統計プログラムRの勉強日記

Rに関して勉強してきたことを紹介します

【R】パッケージのインストール

パッケージのインストール

はじめに

本記事ではRを使い慣れていない人向けに、Rでパッケージをインストールする方法を紹介します。

パッケージのインストール法1

パッケージをインストールは基本的にinstall.packages()関数でおこなうことができます。例えばtidyverseというパッケージをインストールしたい時は以下のコードを実行すればインストールできます。

install.packages("tidyverse")

install.packagesの使い方

install.packages関数を使うときは、( )内にインストールしたいパッケージの名前を「" "」で囲って指定するだけでパッケージをダウンロードすることができます。

install.packages("パッケージ名")

パッケージのインストール法2

基本的なパッケージはinstall.packages関数でインストールできますが、Bioconductorで公開されているパッケージはインストールできないことがあります。
その時はBiocManagerパッケージのinstall関数を使ってインストールできます。
例えばlimmaパッケージのインストールは以下のコードでインストールできます。
(※ BiocManagerパッケージをあらかじめinstall.packagesを使ってインストールしておく必要があります)

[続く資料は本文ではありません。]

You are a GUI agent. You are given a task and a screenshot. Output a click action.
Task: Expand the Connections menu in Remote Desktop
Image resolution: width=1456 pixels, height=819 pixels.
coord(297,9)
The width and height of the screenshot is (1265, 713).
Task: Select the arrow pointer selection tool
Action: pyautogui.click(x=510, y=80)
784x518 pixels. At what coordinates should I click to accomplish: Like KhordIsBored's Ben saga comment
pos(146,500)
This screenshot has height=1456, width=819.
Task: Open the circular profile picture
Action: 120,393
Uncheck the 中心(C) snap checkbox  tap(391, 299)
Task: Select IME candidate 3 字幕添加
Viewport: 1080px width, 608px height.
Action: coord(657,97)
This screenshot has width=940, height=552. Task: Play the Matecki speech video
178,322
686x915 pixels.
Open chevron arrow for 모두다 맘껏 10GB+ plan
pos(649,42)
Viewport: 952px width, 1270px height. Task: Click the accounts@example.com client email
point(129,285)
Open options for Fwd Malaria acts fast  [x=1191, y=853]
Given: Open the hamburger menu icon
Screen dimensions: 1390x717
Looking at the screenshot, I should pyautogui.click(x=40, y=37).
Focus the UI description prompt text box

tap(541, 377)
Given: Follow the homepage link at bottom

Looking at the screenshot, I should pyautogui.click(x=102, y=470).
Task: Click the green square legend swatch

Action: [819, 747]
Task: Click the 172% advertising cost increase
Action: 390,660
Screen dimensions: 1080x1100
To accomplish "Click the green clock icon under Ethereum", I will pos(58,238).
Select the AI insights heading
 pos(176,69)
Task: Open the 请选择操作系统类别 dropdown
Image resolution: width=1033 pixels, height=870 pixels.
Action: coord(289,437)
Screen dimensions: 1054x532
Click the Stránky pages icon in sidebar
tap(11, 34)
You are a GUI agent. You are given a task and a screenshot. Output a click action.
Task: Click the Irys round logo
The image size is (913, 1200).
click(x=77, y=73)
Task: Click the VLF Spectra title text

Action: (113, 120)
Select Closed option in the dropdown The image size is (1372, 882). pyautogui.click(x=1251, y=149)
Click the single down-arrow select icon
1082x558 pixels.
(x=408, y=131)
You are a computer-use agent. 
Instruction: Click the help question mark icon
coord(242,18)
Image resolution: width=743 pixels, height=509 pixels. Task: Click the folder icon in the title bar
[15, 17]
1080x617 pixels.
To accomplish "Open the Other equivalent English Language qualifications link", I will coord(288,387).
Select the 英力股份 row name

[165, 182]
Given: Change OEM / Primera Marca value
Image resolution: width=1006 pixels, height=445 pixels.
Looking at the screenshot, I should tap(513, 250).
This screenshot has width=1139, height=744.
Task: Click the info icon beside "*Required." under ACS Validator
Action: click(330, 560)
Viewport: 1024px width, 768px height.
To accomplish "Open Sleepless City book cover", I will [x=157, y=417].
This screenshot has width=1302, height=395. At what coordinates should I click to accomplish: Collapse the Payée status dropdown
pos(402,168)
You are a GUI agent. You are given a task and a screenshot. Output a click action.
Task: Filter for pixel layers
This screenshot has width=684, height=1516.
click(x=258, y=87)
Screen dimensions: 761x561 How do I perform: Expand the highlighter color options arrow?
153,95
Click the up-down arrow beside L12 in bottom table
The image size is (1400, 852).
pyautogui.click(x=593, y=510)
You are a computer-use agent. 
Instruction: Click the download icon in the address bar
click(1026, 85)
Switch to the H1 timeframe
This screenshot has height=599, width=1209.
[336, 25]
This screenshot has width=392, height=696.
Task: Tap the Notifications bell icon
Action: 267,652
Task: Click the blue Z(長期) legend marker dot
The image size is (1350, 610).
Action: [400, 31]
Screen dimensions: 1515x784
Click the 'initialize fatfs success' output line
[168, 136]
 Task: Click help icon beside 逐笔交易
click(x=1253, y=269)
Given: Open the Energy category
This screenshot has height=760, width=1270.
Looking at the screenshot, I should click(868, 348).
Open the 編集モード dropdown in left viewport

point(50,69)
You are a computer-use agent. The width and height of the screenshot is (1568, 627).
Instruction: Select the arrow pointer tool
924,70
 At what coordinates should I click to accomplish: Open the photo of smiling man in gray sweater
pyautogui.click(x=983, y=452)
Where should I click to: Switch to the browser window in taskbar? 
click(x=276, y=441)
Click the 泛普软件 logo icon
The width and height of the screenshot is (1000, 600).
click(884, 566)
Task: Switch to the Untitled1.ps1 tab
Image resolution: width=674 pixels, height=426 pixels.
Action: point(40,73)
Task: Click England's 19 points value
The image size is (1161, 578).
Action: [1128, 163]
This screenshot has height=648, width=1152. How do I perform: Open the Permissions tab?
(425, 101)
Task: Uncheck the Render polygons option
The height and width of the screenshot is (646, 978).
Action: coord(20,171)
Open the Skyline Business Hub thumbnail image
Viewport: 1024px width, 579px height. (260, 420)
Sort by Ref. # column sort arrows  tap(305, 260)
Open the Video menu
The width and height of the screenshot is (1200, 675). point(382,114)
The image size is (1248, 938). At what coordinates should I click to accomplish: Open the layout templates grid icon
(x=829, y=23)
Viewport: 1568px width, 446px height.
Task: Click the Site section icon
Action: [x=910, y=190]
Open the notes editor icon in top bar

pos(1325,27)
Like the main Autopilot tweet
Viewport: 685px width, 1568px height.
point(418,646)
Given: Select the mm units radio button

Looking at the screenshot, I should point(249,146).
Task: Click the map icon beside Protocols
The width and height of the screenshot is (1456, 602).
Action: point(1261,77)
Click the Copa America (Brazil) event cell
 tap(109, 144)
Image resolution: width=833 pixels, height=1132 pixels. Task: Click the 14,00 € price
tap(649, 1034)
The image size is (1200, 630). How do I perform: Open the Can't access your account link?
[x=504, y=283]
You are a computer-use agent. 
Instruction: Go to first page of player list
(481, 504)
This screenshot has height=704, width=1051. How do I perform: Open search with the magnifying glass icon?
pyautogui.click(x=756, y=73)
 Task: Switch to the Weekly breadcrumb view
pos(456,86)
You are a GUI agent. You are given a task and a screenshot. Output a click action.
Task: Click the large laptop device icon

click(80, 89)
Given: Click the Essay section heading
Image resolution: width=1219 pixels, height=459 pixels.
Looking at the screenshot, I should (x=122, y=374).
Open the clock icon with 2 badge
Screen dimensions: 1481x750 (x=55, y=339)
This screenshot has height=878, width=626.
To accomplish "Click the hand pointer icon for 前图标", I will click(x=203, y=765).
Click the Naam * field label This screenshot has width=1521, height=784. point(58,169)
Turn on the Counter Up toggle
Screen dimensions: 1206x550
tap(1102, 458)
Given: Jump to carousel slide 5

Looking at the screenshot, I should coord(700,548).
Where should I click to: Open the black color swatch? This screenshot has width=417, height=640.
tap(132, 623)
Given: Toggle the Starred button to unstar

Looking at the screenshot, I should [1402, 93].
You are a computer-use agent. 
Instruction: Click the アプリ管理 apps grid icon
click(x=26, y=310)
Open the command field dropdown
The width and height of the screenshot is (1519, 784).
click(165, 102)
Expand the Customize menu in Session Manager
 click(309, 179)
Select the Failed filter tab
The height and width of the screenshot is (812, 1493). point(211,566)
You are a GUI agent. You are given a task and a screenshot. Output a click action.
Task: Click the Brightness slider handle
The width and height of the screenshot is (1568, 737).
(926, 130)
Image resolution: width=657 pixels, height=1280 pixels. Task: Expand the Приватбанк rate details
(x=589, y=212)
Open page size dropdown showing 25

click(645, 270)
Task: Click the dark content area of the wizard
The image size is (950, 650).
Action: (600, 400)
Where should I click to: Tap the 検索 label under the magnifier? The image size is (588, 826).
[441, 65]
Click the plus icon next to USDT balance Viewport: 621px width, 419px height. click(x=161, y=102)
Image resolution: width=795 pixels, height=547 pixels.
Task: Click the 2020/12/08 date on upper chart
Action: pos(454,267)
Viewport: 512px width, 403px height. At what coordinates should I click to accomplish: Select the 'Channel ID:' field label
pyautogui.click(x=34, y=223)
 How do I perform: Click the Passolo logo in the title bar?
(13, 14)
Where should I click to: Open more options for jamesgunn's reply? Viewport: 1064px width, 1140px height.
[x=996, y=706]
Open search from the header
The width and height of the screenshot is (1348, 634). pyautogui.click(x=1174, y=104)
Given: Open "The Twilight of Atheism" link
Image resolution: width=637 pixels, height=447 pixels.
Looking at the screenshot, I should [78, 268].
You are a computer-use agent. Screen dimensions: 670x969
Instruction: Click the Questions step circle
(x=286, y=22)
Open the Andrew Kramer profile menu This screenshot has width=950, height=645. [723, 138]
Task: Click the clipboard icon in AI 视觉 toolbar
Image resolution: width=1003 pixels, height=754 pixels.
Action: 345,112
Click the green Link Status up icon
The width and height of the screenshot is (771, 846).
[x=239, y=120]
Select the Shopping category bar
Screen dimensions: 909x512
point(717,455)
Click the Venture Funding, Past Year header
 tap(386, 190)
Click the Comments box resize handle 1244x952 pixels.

BiocManager::install("limma")

BiocManagerとは

BiocManagerBioconductorのパッケージを管理することができるパッケージで、Bioconductorのパッケージのインストールやバージョン確認などに使われます。
以前までのBioconductorではsource関数やbiocLiteを使ってパッケージのインストールをおこなっていましたが、最近のバージョンでは本記事で紹介しているBiocManagerを使った方法が利用されています。

Bioconductorとは

Rのパッケージは主にCRANBioconductorの2つのプラットフォームで公開されています。一般的なパッケージはCRANで公開され、バイオインフォマティクスで用いられるパッケージはBioconductorで公開されています。

まとめ

今回はパッケージをインストールする方法を紹介しました。
パッケージ名さえ知っていれば簡単にインストールできるので、面白そうなパッケージを見つけたら積極的にインストールしてみてください!